/gemara

Gemara is an open source, context-oriented search engine

Primary LanguageShellGNU General Public License v3.0GPL-3.0

Gemara Engine - Search Engine and Knowledge Repository

Gemara is an open-source, contextual search engine, and meta-overlay for the Internet.

Why the name?

Gemara is derived from Aramaic, and rooted in the semetic word "gamar" - "to finish" or "complete." There is definitely a thread in the Talmud that God made man to be co-creators with Him, to complete creation here on earth. Of course this work is never done.

The Gemara engine is an effort to complete the Internet as a repository of human knowledge and perspectives, and to make finding knowledge and knowledge about knowledge easier.

Why a search engine for developers?

The initial effort for this project would be aimed at developers. They require highly contextual information that is only relevent to specific criteria. However, this project will expand to be useful to all people who use the internet.

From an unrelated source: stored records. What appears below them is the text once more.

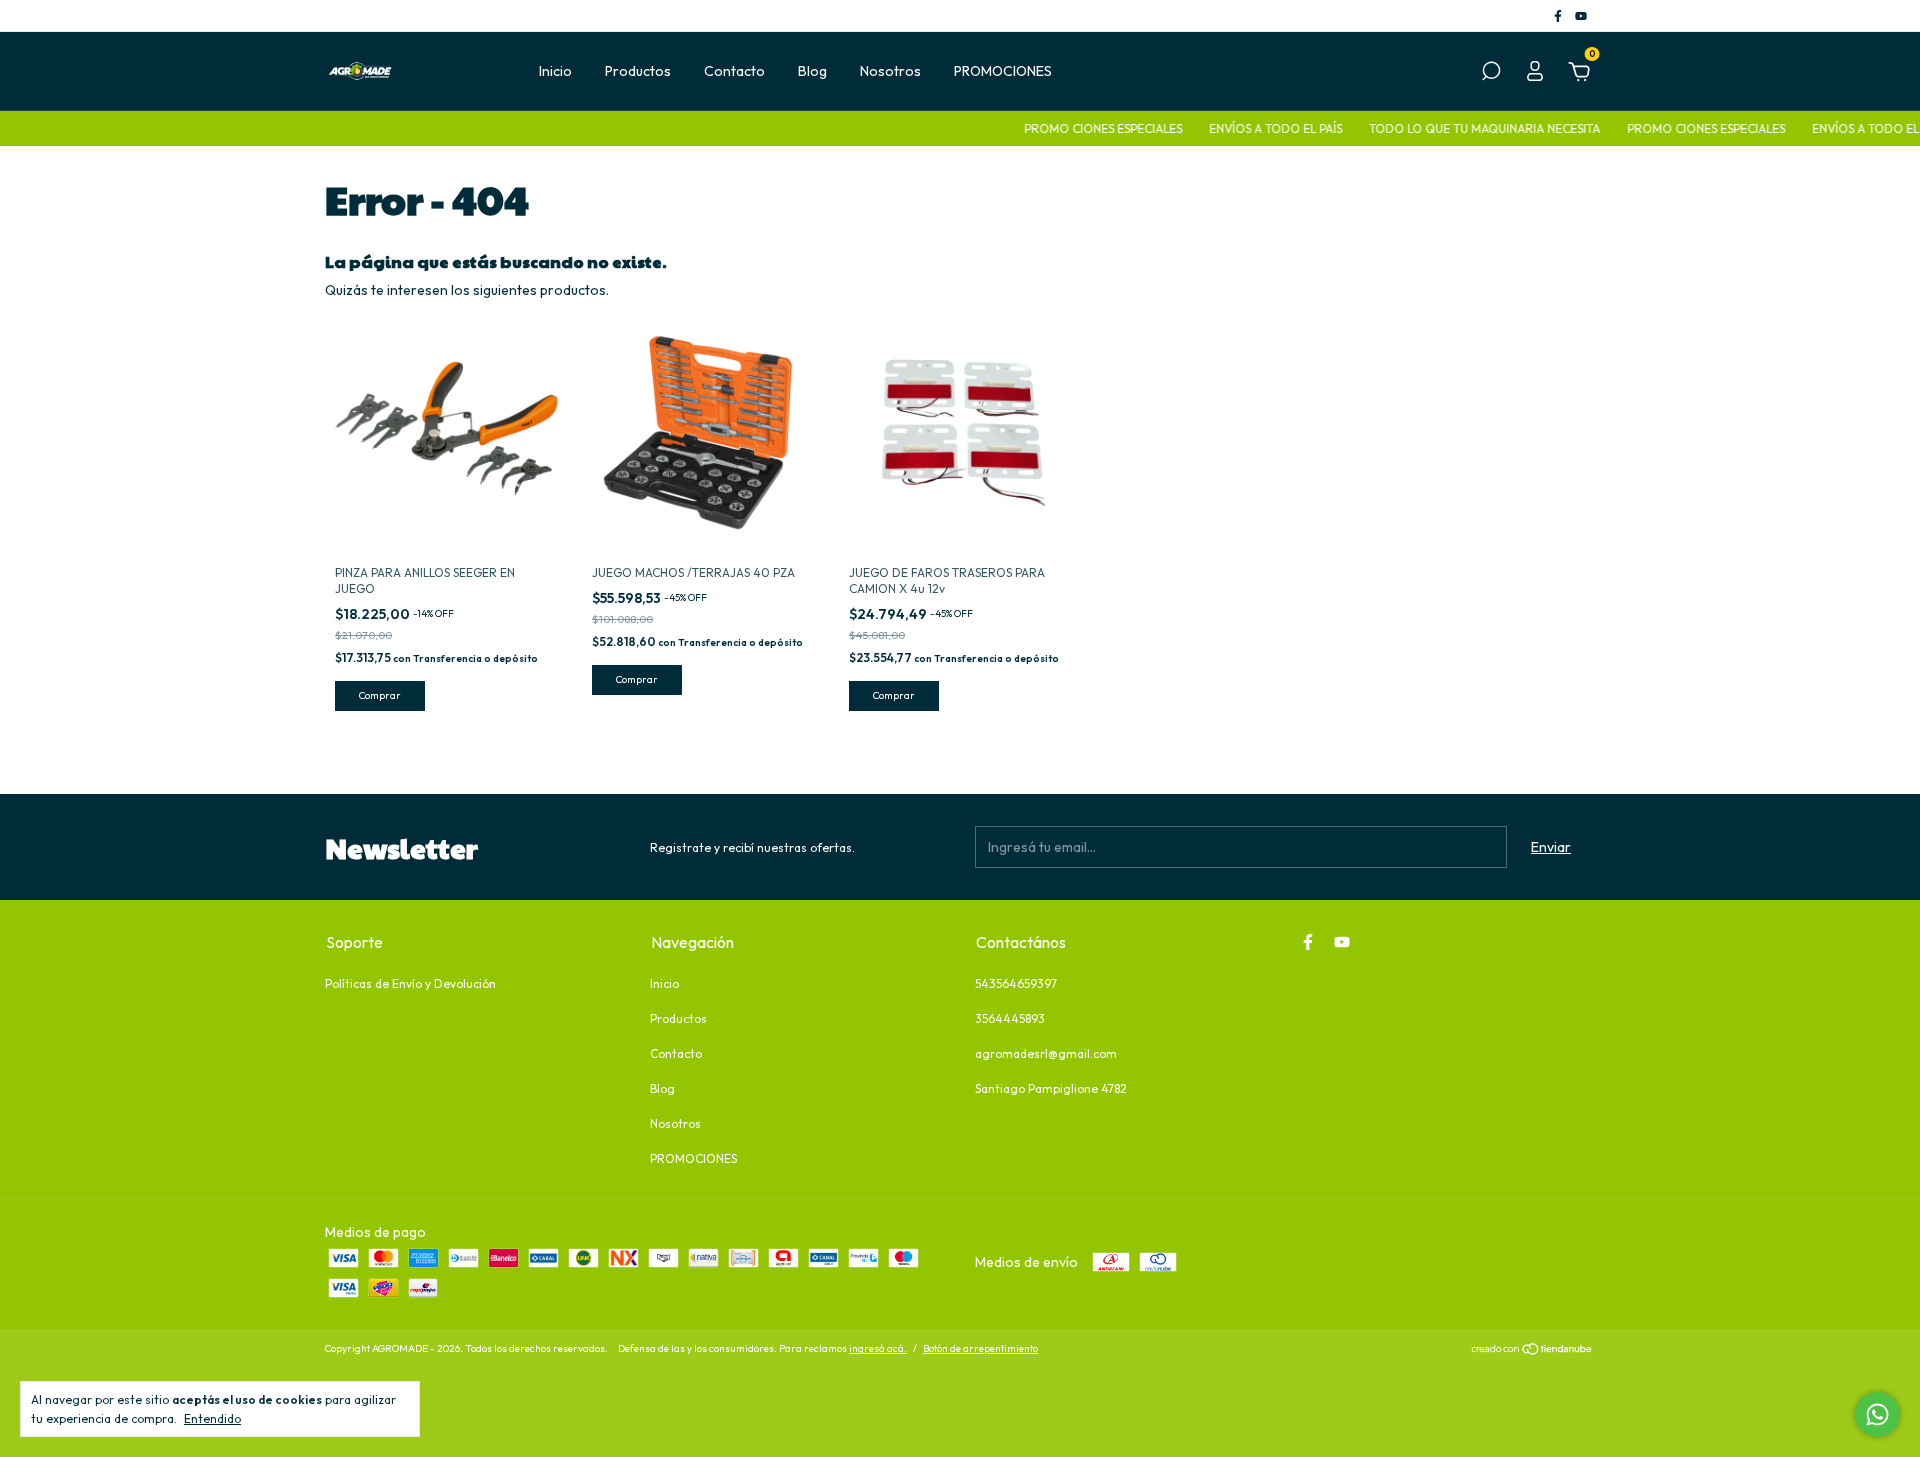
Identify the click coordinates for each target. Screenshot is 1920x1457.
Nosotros (890, 71)
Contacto (734, 71)
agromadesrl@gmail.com (1046, 1053)
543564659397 (1016, 983)
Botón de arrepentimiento (980, 1348)
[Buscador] (1491, 74)
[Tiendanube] (1532, 1351)
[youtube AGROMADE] (1581, 15)
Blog (812, 71)
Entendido (212, 1418)
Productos (638, 71)
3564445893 (1010, 1018)
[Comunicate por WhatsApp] (1877, 1414)
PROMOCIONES (1003, 71)
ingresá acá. (878, 1348)
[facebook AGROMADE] (1559, 15)
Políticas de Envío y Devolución (410, 983)
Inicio (555, 71)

How Gemara Helps Developers

As a developer, how often do you search for solutions to problems, or how to do something you may have forgotten because you switch between a variety of programming languages and sdks?

Developers need to find information specific to the problem at hand, and the information needs to have deep informational content. Google and bing's search results are geared towards serving ads. Therefore there's a proliferation of single page sites with very limited content that just scratches the surface of your needs. These are what show up when your looking for information.

Less commercial search engines like duck-duck-go may not be as ad-driven in their search results, but they do not tailor results to your specific needs as a developer.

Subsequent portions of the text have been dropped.